Il se peut que vous fassiez partie des chanceux qui ont eu l'occasion d'aller assister à la représentation de Christine de Suède, pièce musicale baroque intégralement montée par M. Maurer et son ensemble, et jouée le vendredi 17 janvier en Salle des Actes. Si ce n'est pas le cas, ou si vous souhaitez simplement vous replonger dans cet univers, je vous invite à lire cet article (photos et vidéos à la clé !) récapitulant le parcours de la pièce, véritable témoin de l'histoire de cette femme hors du commun.



1. Le point histoire : mais qui est cette Christine ?


« Voici ma fille, le futur roi de Suède »

... voici la déclaration de Gustave II Adolphe, roi de Suède, prononcée à la naissance de sa fille. Par cette exclamation plutôt paradoxale, le roi fait de Christine son successeur (eh oui, au masculin !) : ordinairement, les reines n'avaient aucun pouvoir, et se pliaient à celui de leur mari. Or, en déclarant Christine "roi de Suède", son père lui donne les pleins pouvoirs et lui octroie surtout le droit de gouverner comme elle l'entend. Christine bénéficiera ainsi d'une éducation masculine, mêlant histoire, sciences, sports (dans lesquels elle excelle), littérature et musique. Cette dernière discipline occupera, nous le verrons, une place très importante dans la vie de la reine.

Cette éducation particulière ouvre Christine sur le monde, et développe chez elle une curiosité qu'elle n'aura de cesse de cultiver. La souveraine incarne ainsi une femme libre, cultivée, brillante, tolérante, impulsive et passionnée (rien que ça). Cette fougue se retranscrit d'ailleurs dans son règne ; ses idéaux et ses volontés sont en effet globalement à l'inverse des normes de l'époque.

En effet, le XVIIème siècle se présente comme un siècle de violence et de guerre : la Suède est d'ailleurs engagée dans celle qui fait rage en Europe pendant l'enfance de Christine... et durant laquelle le roi, son père, perdra la vie. Cette mort est vécue comme un véritable tragédie par Christine, qui se jure alors d'arrêter ces guerres à tout prix et de rétablir la paix. Elle intervient ainsi toute sa vie dans les conflits afin de les écourter et d'en limiter les conséquences sur les populations. Elle représente donc une véritable force morale, écoutée et respectée par tous les dirigeants européens (c'est d'ailleurs pratiquement la seule femme à exercer une telle influence sur les autres gouvernements !).
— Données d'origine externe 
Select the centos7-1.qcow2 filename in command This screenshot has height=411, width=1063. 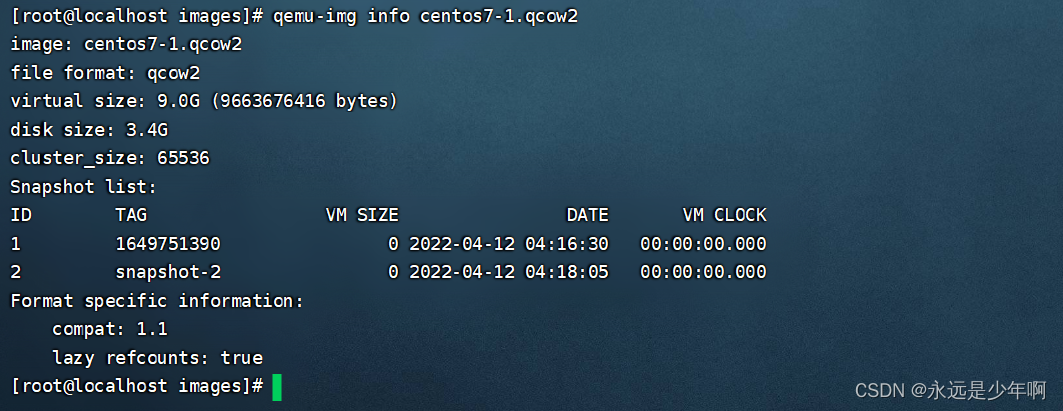499,16
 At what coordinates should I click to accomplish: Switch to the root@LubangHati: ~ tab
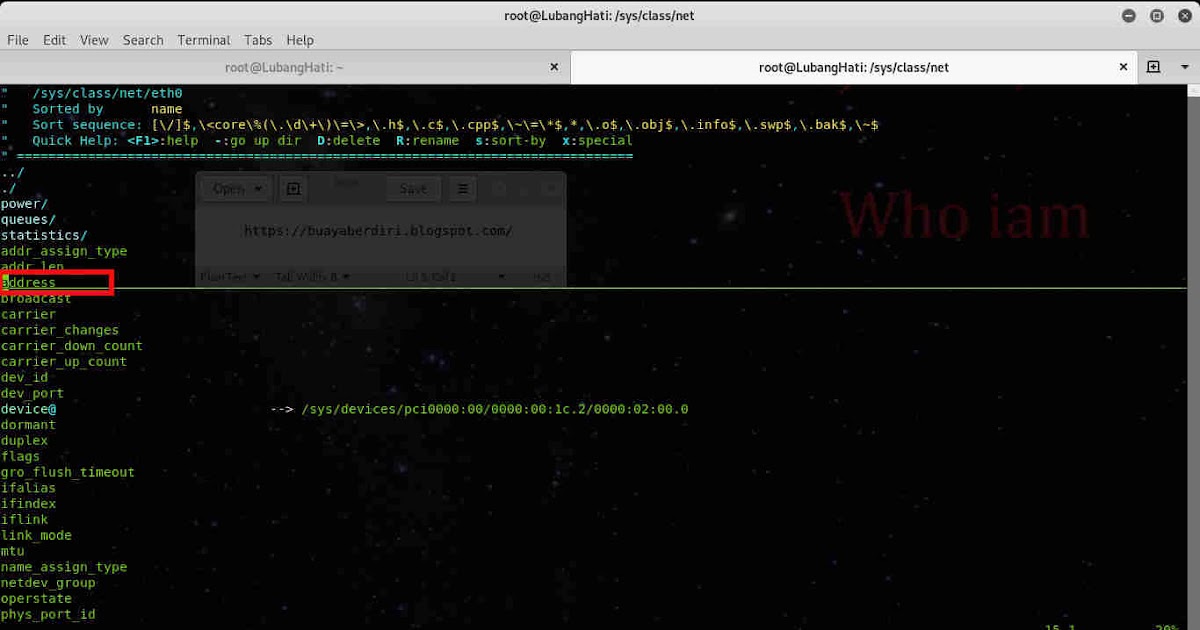[285, 67]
Cependant, Christine finit par s'ennuyer sur son trône et cherche à fuir la pression des courtisans qui la poussent à se marier et à avoir des enfants (elle reste une femme, après tout...), et décide d'abandonner la couronne. Elle quitte le pays en secret, se convertit au catholicisme (le comble pour une protestante, à cette époque de conflits religieux !) et part s'installer à Rome... en embarquant, il faut le dire, une grande partie des tableaux et peintures coûteux qu'elle avait fait acheter pour son palais, et en laissant à sa place sur le trône un de ses cousins un peu fêlé.

Elle mène en Italie une vie royale : mécène de tous les artistes comme c'est la mode à l'époque pour les grands hommes religieux (peintres, musiciens, danseurs...), et elle ouvre un grand Théâtre public et gratuit où elle monte de nombreux opéras ; elle cherche ainsi à ouvrir les portes de la culture à la population. La musique, et plus précisément l’opéra, occupe en effet une place considérable dans la vie de Christine, particulièrement les compositeurs italiens comme Monteverdi, Corelli ou Stradella (voir la liste des œuvres jouées pendant la pièce plus bas).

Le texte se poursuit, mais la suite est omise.